:: What is required ::
Write out the rows that open with the line containing "This screenshot has width=1568, height=617." and close with the line containing "The width and height of the screenshot is (777, 399).", reproducing them exactly.

## BEGIN

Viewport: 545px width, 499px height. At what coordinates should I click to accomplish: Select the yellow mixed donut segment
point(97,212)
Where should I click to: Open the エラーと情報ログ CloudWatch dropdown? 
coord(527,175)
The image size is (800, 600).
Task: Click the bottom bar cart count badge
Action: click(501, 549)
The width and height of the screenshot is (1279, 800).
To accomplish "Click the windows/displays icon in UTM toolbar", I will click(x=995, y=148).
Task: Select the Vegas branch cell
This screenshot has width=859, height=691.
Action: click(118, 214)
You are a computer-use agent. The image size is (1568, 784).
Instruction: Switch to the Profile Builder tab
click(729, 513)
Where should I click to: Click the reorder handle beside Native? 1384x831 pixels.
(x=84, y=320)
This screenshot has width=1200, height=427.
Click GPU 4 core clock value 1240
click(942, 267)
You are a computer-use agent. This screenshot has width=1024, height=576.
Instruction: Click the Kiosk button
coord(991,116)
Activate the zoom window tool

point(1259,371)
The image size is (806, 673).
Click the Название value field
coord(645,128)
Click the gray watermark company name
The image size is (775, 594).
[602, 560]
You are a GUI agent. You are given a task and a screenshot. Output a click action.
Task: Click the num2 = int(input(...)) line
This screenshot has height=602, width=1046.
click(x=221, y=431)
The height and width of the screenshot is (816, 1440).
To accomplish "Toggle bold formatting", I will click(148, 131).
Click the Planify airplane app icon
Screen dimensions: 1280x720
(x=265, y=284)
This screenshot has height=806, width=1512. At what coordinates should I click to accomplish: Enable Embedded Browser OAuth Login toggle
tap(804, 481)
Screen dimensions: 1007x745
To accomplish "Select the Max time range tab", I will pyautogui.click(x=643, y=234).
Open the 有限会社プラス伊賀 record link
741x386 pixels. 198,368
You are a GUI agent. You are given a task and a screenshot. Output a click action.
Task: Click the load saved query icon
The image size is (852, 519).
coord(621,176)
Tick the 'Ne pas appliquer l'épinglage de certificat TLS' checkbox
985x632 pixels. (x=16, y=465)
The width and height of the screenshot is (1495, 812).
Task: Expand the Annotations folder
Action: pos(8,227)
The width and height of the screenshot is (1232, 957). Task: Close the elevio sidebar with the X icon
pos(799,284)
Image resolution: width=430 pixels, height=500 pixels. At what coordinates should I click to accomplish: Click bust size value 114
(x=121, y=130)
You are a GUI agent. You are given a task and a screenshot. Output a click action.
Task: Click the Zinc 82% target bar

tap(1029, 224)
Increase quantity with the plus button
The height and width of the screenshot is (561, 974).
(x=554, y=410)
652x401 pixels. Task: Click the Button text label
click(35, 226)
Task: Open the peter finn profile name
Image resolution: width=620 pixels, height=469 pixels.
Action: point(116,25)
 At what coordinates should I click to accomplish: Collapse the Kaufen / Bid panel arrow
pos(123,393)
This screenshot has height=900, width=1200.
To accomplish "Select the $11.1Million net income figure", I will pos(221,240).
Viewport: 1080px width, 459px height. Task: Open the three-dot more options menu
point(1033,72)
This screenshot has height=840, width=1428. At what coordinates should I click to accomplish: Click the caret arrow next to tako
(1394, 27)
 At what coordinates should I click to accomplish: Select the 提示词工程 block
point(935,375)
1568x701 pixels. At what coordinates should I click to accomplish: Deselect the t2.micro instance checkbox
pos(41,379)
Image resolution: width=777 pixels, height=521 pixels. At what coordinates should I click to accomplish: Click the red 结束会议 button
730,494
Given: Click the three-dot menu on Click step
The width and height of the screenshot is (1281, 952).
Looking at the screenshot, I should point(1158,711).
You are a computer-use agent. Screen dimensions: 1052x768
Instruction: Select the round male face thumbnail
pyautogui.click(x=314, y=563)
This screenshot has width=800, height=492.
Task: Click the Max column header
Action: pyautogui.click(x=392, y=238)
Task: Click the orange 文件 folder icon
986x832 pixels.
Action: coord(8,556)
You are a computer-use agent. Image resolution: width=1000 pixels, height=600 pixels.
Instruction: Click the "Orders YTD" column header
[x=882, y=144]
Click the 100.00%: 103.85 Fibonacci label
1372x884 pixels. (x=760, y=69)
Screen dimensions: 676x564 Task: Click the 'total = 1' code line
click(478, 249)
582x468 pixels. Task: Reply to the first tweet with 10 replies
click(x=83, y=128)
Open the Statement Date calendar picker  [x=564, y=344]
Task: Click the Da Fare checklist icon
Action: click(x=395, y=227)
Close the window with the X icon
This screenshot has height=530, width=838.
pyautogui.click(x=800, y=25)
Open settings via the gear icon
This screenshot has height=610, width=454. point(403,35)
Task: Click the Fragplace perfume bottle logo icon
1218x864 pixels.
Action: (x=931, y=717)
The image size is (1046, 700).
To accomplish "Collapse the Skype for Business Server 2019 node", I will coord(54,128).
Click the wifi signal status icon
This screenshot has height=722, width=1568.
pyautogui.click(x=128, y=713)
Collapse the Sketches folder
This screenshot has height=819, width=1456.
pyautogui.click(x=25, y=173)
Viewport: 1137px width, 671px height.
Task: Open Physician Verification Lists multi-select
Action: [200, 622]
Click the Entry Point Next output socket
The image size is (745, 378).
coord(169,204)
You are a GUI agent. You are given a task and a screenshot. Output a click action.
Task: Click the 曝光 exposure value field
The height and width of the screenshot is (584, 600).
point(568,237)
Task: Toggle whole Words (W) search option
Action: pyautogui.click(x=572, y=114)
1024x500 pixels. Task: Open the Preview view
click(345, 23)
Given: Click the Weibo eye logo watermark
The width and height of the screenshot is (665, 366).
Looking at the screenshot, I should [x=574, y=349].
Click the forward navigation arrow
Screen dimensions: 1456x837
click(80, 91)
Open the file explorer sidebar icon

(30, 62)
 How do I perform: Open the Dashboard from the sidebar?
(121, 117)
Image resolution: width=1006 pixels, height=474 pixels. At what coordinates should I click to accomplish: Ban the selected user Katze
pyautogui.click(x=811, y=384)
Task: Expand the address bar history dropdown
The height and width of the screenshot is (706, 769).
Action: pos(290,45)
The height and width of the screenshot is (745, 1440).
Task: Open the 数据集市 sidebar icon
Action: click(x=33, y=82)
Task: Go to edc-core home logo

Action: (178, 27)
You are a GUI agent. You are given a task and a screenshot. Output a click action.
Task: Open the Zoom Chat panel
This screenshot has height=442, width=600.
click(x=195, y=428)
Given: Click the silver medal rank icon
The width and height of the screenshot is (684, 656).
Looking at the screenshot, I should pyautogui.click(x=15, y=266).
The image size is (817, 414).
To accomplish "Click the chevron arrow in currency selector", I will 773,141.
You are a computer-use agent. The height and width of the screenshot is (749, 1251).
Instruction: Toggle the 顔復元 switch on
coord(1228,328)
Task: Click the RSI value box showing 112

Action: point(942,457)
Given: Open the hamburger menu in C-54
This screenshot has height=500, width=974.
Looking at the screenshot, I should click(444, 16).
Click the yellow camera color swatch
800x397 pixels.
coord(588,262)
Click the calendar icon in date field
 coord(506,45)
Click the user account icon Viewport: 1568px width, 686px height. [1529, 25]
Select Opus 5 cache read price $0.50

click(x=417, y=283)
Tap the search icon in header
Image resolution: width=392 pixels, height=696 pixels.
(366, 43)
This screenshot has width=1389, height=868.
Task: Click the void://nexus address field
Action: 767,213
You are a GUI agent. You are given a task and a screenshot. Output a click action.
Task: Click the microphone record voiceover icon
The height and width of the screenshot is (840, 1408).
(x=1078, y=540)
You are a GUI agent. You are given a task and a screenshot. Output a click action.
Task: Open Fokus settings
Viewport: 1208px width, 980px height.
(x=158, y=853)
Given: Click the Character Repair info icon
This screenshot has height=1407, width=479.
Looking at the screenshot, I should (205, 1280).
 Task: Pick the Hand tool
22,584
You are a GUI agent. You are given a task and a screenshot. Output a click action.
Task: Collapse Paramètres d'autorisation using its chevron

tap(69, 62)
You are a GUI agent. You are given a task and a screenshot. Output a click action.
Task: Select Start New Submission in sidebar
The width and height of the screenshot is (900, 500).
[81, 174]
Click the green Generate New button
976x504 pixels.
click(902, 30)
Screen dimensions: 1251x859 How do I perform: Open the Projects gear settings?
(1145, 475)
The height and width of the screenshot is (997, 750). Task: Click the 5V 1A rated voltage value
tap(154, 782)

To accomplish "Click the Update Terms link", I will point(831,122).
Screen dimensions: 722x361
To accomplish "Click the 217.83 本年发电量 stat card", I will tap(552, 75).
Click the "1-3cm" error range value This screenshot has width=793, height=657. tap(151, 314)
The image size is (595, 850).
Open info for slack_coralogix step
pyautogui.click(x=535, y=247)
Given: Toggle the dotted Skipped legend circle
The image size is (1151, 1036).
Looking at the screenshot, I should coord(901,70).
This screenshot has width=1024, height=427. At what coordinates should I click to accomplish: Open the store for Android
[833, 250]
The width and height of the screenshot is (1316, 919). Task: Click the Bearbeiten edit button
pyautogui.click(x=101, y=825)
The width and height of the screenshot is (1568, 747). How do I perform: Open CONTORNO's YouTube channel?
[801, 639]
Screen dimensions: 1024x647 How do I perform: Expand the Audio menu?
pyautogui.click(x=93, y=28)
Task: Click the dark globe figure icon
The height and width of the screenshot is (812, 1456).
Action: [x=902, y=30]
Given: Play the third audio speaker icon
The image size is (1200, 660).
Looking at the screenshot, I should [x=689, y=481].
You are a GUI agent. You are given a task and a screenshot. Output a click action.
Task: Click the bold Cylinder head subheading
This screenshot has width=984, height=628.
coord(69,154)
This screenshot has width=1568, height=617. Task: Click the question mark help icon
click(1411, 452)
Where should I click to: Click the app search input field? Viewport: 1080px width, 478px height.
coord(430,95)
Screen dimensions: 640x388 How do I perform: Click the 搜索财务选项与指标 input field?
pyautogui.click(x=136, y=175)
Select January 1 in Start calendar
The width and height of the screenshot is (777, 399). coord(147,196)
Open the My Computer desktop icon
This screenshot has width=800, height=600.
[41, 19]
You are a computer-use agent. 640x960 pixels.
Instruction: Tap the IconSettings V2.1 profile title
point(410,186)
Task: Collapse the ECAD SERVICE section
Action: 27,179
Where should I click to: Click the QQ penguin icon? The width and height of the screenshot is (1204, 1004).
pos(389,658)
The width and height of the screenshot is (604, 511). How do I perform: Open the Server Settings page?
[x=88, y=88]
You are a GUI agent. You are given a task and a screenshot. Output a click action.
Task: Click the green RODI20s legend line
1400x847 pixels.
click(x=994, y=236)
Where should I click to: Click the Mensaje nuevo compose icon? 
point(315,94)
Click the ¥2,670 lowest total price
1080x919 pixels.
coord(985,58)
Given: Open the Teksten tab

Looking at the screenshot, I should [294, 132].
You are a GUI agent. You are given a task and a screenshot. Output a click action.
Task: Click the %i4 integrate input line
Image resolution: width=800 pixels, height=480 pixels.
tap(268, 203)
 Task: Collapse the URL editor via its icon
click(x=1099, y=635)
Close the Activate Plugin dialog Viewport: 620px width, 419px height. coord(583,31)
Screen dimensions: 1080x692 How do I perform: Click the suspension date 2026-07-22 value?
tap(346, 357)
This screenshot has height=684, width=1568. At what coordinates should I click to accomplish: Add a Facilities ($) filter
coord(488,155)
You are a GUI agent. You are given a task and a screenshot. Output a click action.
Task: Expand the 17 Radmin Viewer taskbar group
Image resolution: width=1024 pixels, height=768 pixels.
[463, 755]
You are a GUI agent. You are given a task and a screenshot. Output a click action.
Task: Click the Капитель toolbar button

## END

:: Answer below ::
This screenshot has width=1568, height=617. Task: Click the question mark help icon
click(1411, 452)
Where should I click to: Click the app search input field? Viewport: 1080px width, 478px height.
coord(430,95)
Screen dimensions: 640x388 How do I perform: Click the 搜索财务选项与指标 input field?
pyautogui.click(x=136, y=175)
Select January 1 in Start calendar
The width and height of the screenshot is (777, 399). coord(147,196)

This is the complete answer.